--- Exercises ---
1. In the forum comments, what does Cort say he added to the article in response to Russell's suggestion?
2. Reproduce the stretch of the forum comments from "No. The best" through "do the job." word for word.

--- Passage shown ---
------
You can view the page at http://www.forums.aboutmecfs.org/content.php?187-Dr-Mikovits-and-Dr-Racaniello-on-XMRV
Great article Cort, I feel reassured that XMRV is probably the cause of my illness, I do fit the CCC perfectly. I have a friend who could fit a lousy diagnosis of CFS and it's nowhere near like what I have, sure she gets fatigued more easily than most of people (since mono) and have frequent infections, but she can work, exercise, socialize and stuff.
So no doubt she would test negative on a lousy cohort selection despite her being fatigued. Guess they had a lot of person with this profile on the CDC study.
he missed the point.Not at all he said, PCR is the gold standard for diagnosing viral infections. When you think you have flu, your doc gives you a rapid test in the office. Those are antigen-based and are lousy. If the answer is negative, you go to PCR.
Great article Cort. I have a very minor criticism. A lot of very important points were made in the latter third of the article (which was quite long). Would it help to make a few short dot points at the very start of the article, just to bring home the important parts of the interview. Cheers Russell.
No. The best way would be to find infectious virus. PCR doesn't detect infectious virus; nor do serological methods. But not everyone knows how to do virus culture. Nearly anyone can do PCR. To validate the role of XMRV in CFS requires examining many patient samples (thousands) and to do this by virus culture would impede progress. PCR will do the job.
Good idea Russell, I put some bullet-points in there.
Well, well, well... you are reading all these replies. I'm impressed. Article is a bit sharper and harder. Well done.
cort,
thanks so much for this article!
can we find out WHEN the 2 replication studies are due out and WHO is doing them?
------
--- Information provided ---
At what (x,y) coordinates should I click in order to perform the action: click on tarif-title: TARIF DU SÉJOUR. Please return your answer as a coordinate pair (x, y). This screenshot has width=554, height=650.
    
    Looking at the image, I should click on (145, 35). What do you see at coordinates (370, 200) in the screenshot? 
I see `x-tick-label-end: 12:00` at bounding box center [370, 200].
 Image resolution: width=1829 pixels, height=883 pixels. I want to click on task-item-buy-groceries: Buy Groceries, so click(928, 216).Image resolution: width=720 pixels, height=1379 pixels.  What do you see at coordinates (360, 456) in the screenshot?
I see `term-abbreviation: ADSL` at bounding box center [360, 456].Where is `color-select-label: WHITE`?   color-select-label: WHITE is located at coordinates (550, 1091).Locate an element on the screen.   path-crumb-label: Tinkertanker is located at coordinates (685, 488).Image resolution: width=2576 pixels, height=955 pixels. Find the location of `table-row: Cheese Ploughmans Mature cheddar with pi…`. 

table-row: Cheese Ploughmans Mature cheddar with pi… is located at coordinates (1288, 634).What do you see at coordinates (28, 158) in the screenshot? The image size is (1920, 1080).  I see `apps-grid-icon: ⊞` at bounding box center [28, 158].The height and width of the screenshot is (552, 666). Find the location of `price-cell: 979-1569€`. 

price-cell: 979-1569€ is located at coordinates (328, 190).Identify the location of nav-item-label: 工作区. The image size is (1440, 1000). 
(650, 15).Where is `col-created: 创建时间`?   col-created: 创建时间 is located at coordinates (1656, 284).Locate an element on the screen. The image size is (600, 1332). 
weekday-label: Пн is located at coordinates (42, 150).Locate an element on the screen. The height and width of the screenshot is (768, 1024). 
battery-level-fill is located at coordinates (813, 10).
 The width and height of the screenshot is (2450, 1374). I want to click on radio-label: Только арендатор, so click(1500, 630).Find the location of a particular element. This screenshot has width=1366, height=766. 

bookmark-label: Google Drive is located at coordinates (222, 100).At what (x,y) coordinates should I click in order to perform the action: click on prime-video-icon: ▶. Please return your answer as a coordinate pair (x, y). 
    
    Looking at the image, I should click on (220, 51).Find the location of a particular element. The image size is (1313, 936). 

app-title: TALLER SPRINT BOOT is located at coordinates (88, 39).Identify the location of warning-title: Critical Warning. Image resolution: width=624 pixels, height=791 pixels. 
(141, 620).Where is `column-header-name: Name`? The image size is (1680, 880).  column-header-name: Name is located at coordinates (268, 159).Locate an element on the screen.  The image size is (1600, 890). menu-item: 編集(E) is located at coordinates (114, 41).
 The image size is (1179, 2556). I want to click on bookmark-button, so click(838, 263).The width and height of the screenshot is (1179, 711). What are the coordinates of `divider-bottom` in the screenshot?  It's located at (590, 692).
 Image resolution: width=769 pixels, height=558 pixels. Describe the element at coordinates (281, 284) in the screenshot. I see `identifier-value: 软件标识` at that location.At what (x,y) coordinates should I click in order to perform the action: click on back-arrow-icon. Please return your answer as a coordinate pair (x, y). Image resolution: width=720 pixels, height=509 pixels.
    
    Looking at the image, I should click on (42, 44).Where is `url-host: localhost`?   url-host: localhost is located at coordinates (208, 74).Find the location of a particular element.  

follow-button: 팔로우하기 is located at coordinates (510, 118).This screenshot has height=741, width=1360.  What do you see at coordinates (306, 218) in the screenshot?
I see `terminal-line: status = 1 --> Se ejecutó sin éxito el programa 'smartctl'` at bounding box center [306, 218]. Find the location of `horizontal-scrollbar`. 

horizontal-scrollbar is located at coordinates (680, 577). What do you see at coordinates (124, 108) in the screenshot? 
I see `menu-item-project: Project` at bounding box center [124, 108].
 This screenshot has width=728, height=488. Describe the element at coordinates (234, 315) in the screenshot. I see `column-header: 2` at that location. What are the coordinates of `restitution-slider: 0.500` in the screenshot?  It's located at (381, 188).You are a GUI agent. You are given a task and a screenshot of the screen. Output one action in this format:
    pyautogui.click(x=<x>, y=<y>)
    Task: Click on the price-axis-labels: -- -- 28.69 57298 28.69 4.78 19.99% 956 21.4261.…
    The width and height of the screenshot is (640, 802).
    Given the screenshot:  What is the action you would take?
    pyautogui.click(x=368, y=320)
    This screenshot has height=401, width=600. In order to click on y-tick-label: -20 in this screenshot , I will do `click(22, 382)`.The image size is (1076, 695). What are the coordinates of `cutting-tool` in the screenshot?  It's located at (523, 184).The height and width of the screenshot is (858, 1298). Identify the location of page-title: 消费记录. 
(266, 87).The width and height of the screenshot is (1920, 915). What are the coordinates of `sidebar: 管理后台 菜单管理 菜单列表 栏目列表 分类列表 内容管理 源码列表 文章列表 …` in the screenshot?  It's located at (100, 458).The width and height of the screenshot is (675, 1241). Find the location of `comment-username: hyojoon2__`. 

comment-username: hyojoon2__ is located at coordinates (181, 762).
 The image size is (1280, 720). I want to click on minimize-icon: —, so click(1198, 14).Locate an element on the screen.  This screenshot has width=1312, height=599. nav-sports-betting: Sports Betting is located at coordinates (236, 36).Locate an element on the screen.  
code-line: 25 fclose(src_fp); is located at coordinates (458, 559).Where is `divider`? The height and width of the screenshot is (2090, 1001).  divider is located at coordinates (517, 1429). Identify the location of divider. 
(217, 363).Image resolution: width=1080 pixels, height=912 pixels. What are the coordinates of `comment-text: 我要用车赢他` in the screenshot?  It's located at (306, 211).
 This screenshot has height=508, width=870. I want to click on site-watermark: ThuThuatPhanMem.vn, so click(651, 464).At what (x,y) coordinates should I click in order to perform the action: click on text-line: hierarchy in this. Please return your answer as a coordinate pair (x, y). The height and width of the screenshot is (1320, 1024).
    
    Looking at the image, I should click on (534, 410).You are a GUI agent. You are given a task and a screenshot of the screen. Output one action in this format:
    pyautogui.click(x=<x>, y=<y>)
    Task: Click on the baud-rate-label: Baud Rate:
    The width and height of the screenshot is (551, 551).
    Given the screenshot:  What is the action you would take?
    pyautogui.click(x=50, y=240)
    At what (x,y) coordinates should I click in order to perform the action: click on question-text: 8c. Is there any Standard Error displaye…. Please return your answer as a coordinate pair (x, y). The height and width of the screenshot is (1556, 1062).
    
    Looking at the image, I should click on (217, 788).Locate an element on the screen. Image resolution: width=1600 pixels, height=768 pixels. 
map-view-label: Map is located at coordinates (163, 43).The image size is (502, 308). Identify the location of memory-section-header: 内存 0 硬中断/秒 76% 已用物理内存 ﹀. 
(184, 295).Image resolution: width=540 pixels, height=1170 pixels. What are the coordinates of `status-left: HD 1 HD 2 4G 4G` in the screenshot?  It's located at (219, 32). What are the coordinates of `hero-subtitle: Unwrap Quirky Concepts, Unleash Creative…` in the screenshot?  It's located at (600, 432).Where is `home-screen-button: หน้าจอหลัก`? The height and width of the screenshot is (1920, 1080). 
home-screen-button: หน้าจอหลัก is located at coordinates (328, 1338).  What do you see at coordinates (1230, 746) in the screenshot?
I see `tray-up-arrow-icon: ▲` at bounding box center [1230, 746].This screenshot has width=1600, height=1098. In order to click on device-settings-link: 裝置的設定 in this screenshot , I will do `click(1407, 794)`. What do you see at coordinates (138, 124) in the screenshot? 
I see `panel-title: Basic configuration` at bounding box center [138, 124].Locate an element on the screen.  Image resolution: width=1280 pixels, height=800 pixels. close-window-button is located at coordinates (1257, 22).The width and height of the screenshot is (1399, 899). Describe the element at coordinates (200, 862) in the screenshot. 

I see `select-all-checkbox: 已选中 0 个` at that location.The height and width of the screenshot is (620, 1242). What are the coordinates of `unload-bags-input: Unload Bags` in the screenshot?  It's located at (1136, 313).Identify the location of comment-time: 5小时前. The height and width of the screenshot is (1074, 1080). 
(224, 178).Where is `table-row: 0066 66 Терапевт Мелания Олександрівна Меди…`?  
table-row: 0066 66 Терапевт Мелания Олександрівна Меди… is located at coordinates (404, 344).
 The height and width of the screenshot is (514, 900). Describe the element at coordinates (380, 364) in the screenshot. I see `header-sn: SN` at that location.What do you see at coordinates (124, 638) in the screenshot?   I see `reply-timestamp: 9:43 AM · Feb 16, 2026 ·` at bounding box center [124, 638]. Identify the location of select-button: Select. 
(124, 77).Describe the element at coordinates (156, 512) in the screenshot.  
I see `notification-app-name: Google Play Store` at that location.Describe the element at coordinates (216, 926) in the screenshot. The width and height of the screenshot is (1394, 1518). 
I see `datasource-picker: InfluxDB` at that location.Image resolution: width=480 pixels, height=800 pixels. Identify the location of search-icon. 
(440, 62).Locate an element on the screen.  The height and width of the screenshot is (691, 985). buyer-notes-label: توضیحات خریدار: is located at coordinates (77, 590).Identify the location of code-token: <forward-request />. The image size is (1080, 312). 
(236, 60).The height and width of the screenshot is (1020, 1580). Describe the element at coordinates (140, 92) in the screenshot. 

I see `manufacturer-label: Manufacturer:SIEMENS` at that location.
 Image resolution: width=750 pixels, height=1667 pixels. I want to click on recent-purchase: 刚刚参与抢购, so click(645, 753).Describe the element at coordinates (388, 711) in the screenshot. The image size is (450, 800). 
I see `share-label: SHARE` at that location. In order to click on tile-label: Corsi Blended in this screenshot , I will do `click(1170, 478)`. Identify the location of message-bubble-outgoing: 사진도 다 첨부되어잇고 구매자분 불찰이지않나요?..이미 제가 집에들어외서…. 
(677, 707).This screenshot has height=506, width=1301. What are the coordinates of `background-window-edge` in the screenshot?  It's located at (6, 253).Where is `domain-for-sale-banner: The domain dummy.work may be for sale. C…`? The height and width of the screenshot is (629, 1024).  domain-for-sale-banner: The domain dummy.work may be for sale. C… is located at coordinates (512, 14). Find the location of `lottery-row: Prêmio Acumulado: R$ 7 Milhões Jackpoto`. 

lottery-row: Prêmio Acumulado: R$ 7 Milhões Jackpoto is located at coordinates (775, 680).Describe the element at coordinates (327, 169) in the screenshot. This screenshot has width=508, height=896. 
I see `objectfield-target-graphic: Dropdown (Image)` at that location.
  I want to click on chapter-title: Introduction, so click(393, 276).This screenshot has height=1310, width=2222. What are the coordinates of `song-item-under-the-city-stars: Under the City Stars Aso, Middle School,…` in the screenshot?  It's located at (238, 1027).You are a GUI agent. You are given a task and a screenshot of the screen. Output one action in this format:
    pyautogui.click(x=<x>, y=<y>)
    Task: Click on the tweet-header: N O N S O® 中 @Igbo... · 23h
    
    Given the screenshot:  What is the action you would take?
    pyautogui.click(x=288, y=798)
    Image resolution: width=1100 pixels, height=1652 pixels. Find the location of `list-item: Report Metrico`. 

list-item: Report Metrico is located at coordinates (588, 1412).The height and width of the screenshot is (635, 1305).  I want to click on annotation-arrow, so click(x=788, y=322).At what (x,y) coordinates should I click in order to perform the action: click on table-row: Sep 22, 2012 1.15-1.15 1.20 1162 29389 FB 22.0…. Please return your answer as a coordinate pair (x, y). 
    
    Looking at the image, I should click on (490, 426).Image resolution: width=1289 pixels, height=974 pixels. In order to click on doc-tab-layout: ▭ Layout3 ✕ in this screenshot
------
--- Responses in order ---
1. Bullet points.

2.
No. The best way would be to find infectious virus. PCR doesn't detect infectious virus; nor do serological methods. But not everyone knows how to do virus culture. Nearly anyone can do PCR. To validate the role of XMRV in CFS requires examining many patient samples (thousands) and to do this by virus culture would impede progress. PCR will do the job.